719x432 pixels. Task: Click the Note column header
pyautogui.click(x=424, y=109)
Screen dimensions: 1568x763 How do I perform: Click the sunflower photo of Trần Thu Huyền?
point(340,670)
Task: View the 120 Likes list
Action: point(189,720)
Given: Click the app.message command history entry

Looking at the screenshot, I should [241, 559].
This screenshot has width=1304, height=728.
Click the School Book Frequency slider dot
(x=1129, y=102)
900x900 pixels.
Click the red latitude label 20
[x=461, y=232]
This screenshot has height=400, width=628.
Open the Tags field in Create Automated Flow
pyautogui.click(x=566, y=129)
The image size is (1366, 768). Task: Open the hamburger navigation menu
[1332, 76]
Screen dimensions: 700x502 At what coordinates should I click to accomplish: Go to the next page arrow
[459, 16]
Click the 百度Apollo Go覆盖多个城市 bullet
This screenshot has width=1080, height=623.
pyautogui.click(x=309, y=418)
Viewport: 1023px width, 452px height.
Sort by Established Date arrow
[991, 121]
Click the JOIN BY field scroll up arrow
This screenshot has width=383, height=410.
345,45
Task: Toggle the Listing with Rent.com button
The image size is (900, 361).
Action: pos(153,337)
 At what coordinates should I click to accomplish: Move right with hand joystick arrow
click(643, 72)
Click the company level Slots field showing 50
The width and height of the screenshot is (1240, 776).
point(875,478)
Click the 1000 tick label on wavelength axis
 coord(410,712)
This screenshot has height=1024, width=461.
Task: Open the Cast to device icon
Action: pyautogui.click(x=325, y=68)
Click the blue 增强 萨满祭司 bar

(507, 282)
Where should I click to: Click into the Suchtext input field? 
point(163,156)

_ _ _ _ _

■ **Problem requirements**
Restating all of the data exactly is the whole task.

■ **Written solution**
719x432 pixels. Task: Click the Note column header
pyautogui.click(x=424, y=109)
Screen dimensions: 1568x763 How do I perform: Click the sunflower photo of Trần Thu Huyền?
point(340,670)
Task: View the 120 Likes list
Action: point(189,720)
Given: Click the app.message command history entry

Looking at the screenshot, I should [241, 559].
This screenshot has width=1304, height=728.
Click the School Book Frequency slider dot
(x=1129, y=102)
900x900 pixels.
Click the red latitude label 20
[x=461, y=232]
This screenshot has height=400, width=628.
Open the Tags field in Create Automated Flow
pyautogui.click(x=566, y=129)
The image size is (1366, 768). Task: Open the hamburger navigation menu
[1332, 76]
Screen dimensions: 700x502 At what coordinates should I click to accomplish: Go to the next page arrow
[459, 16]
Click the 百度Apollo Go覆盖多个城市 bullet
This screenshot has width=1080, height=623.
pyautogui.click(x=309, y=418)
Viewport: 1023px width, 452px height.
Sort by Established Date arrow
[991, 121]
Click the JOIN BY field scroll up arrow
This screenshot has width=383, height=410.
345,45
Task: Toggle the Listing with Rent.com button
The image size is (900, 361).
Action: pos(153,337)
 At what coordinates should I click to accomplish: Move right with hand joystick arrow
click(643, 72)
Click the company level Slots field showing 50
The width and height of the screenshot is (1240, 776).
point(875,478)
Click the 1000 tick label on wavelength axis
 coord(410,712)
This screenshot has height=1024, width=461.
Task: Open the Cast to device icon
Action: pyautogui.click(x=325, y=68)
Click the blue 增强 萨满祭司 bar

(507, 282)
Where should I click to: Click into the Suchtext input field? 
point(163,156)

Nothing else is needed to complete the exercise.